Problem: The answer should be every line below, retyped exactly.

Data:
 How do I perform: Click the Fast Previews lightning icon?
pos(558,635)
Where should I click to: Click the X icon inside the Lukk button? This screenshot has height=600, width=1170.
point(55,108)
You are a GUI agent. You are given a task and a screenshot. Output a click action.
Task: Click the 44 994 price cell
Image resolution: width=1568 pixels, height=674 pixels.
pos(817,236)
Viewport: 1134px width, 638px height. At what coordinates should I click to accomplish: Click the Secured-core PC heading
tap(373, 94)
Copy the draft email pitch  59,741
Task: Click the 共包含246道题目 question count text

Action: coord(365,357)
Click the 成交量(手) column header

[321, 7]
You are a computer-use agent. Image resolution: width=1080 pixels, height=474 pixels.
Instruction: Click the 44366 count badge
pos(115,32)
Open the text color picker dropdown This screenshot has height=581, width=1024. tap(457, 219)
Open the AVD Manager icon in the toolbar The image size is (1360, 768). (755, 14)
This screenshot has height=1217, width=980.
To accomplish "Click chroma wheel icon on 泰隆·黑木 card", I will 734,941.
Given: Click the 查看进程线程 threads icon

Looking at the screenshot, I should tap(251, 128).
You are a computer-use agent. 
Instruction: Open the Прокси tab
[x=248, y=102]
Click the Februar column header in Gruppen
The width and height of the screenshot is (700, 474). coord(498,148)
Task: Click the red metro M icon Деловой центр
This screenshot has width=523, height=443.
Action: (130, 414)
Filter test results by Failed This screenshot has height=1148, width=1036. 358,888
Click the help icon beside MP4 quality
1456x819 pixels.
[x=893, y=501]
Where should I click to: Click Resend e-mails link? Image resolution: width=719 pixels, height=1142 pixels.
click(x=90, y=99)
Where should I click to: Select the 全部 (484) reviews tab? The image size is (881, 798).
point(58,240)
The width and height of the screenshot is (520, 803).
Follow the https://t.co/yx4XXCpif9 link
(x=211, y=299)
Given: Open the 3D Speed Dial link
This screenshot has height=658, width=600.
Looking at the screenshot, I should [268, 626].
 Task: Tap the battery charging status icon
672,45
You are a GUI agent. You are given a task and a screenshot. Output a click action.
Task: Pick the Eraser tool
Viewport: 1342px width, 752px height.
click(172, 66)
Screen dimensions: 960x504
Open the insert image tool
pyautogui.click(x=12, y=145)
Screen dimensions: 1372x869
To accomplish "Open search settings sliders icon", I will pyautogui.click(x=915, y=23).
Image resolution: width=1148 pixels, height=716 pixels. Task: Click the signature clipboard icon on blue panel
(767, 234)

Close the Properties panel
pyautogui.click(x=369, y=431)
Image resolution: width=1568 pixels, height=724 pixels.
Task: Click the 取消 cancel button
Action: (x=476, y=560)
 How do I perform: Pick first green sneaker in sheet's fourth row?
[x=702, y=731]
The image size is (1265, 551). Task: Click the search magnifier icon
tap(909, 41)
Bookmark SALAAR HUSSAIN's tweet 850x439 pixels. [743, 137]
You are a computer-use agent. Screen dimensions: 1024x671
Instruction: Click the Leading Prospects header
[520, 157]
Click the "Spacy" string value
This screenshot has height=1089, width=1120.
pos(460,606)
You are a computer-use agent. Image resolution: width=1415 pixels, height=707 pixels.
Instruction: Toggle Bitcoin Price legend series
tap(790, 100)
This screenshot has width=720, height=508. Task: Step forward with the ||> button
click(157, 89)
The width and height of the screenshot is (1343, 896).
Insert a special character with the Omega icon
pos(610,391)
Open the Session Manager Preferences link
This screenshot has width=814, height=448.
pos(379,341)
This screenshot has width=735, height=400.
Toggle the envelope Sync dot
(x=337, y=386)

Solution:
 How do I perform: Click the Fast Previews lightning icon?
pos(558,635)
Where should I click to: Click the X icon inside the Lukk button? This screenshot has height=600, width=1170.
point(55,108)
You are a GUI agent. You are given a task and a screenshot. Output a click action.
Task: Click the 44 994 price cell
Image resolution: width=1568 pixels, height=674 pixels.
pos(817,236)
Viewport: 1134px width, 638px height. At what coordinates should I click to accomplish: Click the Secured-core PC heading
tap(373, 94)
Copy the draft email pitch  59,741
Task: Click the 共包含246道题目 question count text

Action: coord(365,357)
Click the 成交量(手) column header

[321, 7]
You are a computer-use agent. Image resolution: width=1080 pixels, height=474 pixels.
Instruction: Click the 44366 count badge
pos(115,32)
Open the text color picker dropdown This screenshot has height=581, width=1024. tap(457, 219)
Open the AVD Manager icon in the toolbar The image size is (1360, 768). (755, 14)
This screenshot has height=1217, width=980.
To accomplish "Click chroma wheel icon on 泰隆·黑木 card", I will 734,941.
Given: Click the 查看进程线程 threads icon

Looking at the screenshot, I should tap(251, 128).
You are a computer-use agent. 
Instruction: Open the Прокси tab
[x=248, y=102]
Click the Februar column header in Gruppen
The width and height of the screenshot is (700, 474). coord(498,148)
Task: Click the red metro M icon Деловой центр
This screenshot has width=523, height=443.
Action: (130, 414)
Filter test results by Failed This screenshot has height=1148, width=1036. 358,888
Click the help icon beside MP4 quality
1456x819 pixels.
[x=893, y=501]
Where should I click to: Click Resend e-mails link? Image resolution: width=719 pixels, height=1142 pixels.
click(x=90, y=99)
Where should I click to: Select the 全部 (484) reviews tab? The image size is (881, 798).
point(58,240)
The width and height of the screenshot is (520, 803).
Follow the https://t.co/yx4XXCpif9 link
(x=211, y=299)
Given: Open the 3D Speed Dial link
This screenshot has height=658, width=600.
Looking at the screenshot, I should [268, 626].
 Task: Tap the battery charging status icon
672,45
You are a GUI agent. You are given a task and a screenshot. Output a click action.
Task: Pick the Eraser tool
Viewport: 1342px width, 752px height.
click(172, 66)
Screen dimensions: 960x504
Open the insert image tool
pyautogui.click(x=12, y=145)
Screen dimensions: 1372x869
To accomplish "Open search settings sliders icon", I will pyautogui.click(x=915, y=23).
Image resolution: width=1148 pixels, height=716 pixels. Task: Click the signature clipboard icon on blue panel
(767, 234)

Close the Properties panel
pyautogui.click(x=369, y=431)
Image resolution: width=1568 pixels, height=724 pixels.
Task: Click the 取消 cancel button
Action: (x=476, y=560)
 How do I perform: Pick first green sneaker in sheet's fourth row?
[x=702, y=731]
The image size is (1265, 551). Task: Click the search magnifier icon
tap(909, 41)
Bookmark SALAAR HUSSAIN's tweet 850x439 pixels. [743, 137]
You are a computer-use agent. Screen dimensions: 1024x671
Instruction: Click the Leading Prospects header
[520, 157]
Click the "Spacy" string value
This screenshot has height=1089, width=1120.
pos(460,606)
You are a computer-use agent. Image resolution: width=1415 pixels, height=707 pixels.
Instruction: Toggle Bitcoin Price legend series
tap(790, 100)
This screenshot has width=720, height=508. Task: Step forward with the ||> button
click(157, 89)
The width and height of the screenshot is (1343, 896).
Insert a special character with the Omega icon
pos(610,391)
Open the Session Manager Preferences link
This screenshot has width=814, height=448.
pos(379,341)
This screenshot has width=735, height=400.
Toggle the envelope Sync dot
(x=337, y=386)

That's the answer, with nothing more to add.